Researchers at UK cyber-security company, Fidus Information Security, say that they have found security flaws in a popular Chinese-manufactured white-label location tracker that could be serious enough to warrant a recall.
Which Tracker?
The GPS tracker which is used as a panic alarm for elderly patients, to monitor children, and to track vehicles is white label manufactured but rebranded and sold by several different companies which reportedly include Pebbell (by HoIP Telecom), OwnFone Footprint and SureSafeGo. The tracker uses a SIM card to connect to the 2G/GPRS network. According to Fidus at least 10,000+ of these trackers are currently used in the UK
What’s The Problem?
According to the researchers, simply sending the device a text message with a keyword can trick the tracker into revealing its real-time location. Also, other commands tried by the researchers can allow anyone to call the device and remotely listen in to its in-built microphone without the user knowing, and even remotely stop the signal from the tracker, thereby making the device effectively useless. On its blog, Fidus lists several other things that its researchers were able to do to the device including change or completely remove all emergency contacts, disable the motion alarm, disable fall detection and remove any device PIN which had been set.

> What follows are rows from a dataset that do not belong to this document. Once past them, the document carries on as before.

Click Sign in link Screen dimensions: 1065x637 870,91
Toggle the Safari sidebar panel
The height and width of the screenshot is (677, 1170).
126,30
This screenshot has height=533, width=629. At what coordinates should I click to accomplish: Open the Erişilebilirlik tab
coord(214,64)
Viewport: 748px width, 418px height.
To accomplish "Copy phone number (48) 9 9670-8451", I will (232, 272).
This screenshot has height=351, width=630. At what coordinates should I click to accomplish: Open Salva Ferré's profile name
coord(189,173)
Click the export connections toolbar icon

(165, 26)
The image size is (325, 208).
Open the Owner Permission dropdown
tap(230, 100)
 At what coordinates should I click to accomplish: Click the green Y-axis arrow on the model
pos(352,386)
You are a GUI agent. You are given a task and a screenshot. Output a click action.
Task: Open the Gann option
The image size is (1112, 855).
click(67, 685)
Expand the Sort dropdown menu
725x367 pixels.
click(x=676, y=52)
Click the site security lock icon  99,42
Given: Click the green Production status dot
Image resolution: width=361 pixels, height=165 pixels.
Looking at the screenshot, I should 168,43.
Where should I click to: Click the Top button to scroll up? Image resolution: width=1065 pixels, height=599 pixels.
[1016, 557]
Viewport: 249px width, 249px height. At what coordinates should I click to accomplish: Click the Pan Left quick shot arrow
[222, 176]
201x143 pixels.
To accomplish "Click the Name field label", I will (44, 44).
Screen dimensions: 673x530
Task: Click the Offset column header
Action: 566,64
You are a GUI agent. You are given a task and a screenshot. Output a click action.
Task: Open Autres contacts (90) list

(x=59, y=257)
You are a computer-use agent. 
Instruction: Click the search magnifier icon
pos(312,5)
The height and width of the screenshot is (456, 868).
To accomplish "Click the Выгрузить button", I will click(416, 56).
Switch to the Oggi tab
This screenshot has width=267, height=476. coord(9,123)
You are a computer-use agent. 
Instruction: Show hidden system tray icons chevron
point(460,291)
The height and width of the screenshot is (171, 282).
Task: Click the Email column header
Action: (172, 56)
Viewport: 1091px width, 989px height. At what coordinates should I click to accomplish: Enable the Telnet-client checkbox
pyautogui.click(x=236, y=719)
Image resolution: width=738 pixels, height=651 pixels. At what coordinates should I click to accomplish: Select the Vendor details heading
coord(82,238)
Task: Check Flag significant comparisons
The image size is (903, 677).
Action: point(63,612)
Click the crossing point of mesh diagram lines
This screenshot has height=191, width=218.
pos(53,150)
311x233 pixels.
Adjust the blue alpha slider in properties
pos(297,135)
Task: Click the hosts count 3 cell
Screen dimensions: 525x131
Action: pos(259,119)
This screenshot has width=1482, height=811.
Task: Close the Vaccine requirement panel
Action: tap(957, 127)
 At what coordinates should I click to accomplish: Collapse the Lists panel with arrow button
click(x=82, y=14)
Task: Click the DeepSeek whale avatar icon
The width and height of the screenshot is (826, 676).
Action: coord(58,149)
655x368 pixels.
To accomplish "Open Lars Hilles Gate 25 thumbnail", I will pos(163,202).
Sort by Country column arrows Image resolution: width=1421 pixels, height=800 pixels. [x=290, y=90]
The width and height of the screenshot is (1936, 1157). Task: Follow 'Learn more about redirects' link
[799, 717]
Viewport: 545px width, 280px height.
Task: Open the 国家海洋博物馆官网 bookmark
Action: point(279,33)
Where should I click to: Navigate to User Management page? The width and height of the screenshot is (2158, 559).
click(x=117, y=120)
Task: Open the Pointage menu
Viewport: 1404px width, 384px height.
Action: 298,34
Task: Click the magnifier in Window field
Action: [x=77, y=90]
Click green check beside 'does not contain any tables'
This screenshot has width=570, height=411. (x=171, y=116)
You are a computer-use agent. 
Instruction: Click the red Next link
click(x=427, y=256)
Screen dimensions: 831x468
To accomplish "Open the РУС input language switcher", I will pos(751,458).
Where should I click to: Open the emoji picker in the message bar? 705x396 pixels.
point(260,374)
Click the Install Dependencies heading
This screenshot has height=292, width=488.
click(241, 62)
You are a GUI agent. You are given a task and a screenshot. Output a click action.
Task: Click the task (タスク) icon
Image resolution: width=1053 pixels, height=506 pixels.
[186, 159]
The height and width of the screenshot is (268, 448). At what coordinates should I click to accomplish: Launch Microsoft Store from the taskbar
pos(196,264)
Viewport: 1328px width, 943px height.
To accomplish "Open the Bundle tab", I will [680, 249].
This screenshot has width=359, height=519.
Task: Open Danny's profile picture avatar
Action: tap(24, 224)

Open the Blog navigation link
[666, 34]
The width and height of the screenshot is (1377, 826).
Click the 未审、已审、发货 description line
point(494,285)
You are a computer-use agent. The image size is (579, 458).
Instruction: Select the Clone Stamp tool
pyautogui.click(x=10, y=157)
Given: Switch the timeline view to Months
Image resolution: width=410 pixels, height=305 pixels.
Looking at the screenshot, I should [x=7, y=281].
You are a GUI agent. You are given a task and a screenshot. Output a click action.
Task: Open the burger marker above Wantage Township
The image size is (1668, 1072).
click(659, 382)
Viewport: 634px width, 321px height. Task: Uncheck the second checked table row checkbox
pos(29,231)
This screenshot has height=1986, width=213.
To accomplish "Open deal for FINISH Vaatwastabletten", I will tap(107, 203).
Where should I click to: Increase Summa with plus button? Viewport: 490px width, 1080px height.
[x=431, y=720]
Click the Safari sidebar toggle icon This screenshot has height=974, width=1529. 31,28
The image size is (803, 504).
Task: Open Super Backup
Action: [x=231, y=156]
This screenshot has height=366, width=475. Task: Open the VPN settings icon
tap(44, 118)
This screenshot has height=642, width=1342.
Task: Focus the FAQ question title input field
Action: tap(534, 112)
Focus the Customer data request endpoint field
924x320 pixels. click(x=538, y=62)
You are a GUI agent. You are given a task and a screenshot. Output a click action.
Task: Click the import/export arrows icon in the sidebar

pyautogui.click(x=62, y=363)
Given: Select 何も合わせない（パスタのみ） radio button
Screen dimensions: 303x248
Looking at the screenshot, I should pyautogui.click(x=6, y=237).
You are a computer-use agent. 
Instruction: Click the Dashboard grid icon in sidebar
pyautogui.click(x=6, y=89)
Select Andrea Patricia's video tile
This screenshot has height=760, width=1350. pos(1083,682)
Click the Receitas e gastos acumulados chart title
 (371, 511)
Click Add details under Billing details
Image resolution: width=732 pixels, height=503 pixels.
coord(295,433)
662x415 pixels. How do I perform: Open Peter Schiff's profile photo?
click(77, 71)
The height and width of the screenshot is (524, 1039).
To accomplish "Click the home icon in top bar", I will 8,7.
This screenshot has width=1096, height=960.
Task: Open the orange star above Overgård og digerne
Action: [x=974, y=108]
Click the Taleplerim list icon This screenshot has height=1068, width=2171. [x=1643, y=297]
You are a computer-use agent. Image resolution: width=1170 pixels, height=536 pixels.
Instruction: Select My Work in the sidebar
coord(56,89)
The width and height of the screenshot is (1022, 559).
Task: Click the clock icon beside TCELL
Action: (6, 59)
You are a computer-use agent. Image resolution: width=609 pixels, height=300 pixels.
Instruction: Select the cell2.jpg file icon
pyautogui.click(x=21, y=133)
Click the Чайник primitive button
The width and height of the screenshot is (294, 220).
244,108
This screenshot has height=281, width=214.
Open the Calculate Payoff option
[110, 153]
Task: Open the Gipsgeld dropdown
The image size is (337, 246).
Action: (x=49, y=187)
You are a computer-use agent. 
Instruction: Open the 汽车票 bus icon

All these scenarios could pose significant risks to the (mainly vulnerable) users of the trackers.
According to Fidus, one of the main reasons why the device has so many security flaws is that it doesn’t appear that the manufacturers, nor the companies reselling the devices, have conducted any security testing or penetration testing of the device.
PIN Problem
The research by Fidus also uncovered the fact that even though the manufacturers built in PIN functionality to help lock the devices down, the PIN, by default, is disabled and users need to read the manual to find out about it, and when enabled, the PIN is required as a prefix to any commands to be accepted by the device, except for REBOOT or RESET functionality. The problem with this is that the RESET functionality is the thing that really could provide any malicious user with the ability to gain remote control of the device. This is because is the RESET command that wipes all stored contacts and emergency contacts, restores the device to factory defaults and means that a PIN is no longer needed.
What Does This Mean For Your Business?
What is particularly disturbing about this story is that the tracking devices are used for some of the most vulnerable members of society. Even though they have been marketed as a way to make a person safer, the cruel irony is that it appears that if they are taken over by a malicious attacker, they could put a person at greater risk.
This story also illustrates the importance of security penetration testing in discovering and plugging security loopholes in devices before making them widely available. This is another example of an IoT/smart device that has security loopholes related to default settings, and with an ever-growing number of IoT devices out there, many of them perhaps not tested as well as they could be, many buyers are unknowingly at risk from hackers.